Work to be completed: Copy out every one of the following rows exactly, keeping each line unchanged.
━━ Record extracts ━━
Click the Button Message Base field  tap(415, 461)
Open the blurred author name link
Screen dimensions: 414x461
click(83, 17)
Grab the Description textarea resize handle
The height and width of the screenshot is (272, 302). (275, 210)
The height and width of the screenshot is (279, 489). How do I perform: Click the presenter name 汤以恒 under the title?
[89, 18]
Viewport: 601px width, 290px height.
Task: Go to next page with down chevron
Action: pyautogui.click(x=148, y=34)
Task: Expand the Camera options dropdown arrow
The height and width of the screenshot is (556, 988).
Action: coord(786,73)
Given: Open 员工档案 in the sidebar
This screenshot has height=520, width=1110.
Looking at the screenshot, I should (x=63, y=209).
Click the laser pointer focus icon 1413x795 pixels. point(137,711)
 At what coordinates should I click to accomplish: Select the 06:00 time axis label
━━━
Solution for this task:
Click the Button Message Base field  tap(415, 461)
Open the blurred author name link
Screen dimensions: 414x461
click(83, 17)
Grab the Description textarea resize handle
The height and width of the screenshot is (272, 302). (275, 210)
The height and width of the screenshot is (279, 489). How do I perform: Click the presenter name 汤以恒 under the title?
[89, 18]
Viewport: 601px width, 290px height.
Task: Go to next page with down chevron
Action: pyautogui.click(x=148, y=34)
Task: Expand the Camera options dropdown arrow
The height and width of the screenshot is (556, 988).
Action: coord(786,73)
Given: Open 员工档案 in the sidebar
This screenshot has height=520, width=1110.
Looking at the screenshot, I should (x=63, y=209).
Click the laser pointer focus icon 1413x795 pixels. point(137,711)
 At what coordinates should I click to accomplish: Select the 06:00 time axis label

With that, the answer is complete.